No. of Recommendations: 19
On the other hand, the price/sales ratio and the CAPE ratio of the S&P500 is near an all-time high.Since 1880 the market has been at a lower valuation of 10 year real average past earnings more than 97% of the time.
So investing from this particular market high likely won't have an above average 5 year return.
Based on monthly data, starting the beginning of 1950, the rolling 5 year average SP500 (GTR1 ^S5T) return is 1.77. The median is 1.74. The range is 0.67 to 3.58.
When CAPE exceeds the 97th percentile, the 5 year average return is 1.32 and median is 1.10. The range is 0.833 to 2.93
So yes, the average subsequent 5 year return is less when CAPE exceeds the 97th percentile, but is it less than the alternative investment?
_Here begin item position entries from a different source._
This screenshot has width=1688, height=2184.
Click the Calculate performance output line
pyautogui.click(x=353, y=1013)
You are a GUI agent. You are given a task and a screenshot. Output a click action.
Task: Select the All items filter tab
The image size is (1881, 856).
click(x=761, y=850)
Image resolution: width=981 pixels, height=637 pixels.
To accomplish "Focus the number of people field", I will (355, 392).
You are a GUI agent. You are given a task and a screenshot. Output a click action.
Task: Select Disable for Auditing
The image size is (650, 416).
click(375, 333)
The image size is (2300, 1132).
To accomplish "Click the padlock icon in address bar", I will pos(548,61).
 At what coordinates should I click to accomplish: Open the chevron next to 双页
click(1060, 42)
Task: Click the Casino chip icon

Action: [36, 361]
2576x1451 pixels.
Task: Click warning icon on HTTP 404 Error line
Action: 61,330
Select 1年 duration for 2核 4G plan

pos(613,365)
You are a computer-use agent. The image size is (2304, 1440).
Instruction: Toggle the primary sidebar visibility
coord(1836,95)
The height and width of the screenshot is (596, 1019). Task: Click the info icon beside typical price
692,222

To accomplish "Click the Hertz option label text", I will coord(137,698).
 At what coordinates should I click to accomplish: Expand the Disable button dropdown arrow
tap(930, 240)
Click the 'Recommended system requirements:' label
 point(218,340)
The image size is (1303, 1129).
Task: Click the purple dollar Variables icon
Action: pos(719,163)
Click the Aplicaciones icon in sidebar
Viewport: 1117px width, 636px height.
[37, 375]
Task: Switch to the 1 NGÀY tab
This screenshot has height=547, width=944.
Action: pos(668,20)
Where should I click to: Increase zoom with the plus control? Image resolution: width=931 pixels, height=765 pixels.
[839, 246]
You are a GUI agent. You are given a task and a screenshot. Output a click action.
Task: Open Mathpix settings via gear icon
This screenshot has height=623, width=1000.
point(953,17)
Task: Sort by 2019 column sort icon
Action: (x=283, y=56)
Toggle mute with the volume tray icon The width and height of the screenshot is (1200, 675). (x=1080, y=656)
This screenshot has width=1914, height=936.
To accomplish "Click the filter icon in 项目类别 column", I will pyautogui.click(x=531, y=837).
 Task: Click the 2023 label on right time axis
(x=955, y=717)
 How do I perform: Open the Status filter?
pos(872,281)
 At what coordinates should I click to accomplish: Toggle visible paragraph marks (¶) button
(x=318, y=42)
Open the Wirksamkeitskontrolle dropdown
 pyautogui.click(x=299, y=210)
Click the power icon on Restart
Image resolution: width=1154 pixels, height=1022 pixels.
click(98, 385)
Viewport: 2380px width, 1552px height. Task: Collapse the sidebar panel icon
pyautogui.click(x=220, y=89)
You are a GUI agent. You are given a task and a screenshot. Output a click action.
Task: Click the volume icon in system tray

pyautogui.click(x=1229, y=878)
The most recent time when CAPE exceeded 97th percentile with a subsequent five year return was Nov, 2017. SPY was 236.95 and 5 years later was 397.22. Interest rates were low, so in hindsight, taking the SPY investment resulted in a higher return.
As a timing model, being out of SP500 when CAPE exceeds the 97th percentile is not as good as being fully invested all the time. From the beginning of 1950 $1 becomes $3,576 when fully invested and becomes $1,233 when out of the market and getting 5% pa when CAPE exceeds the 97th percentile.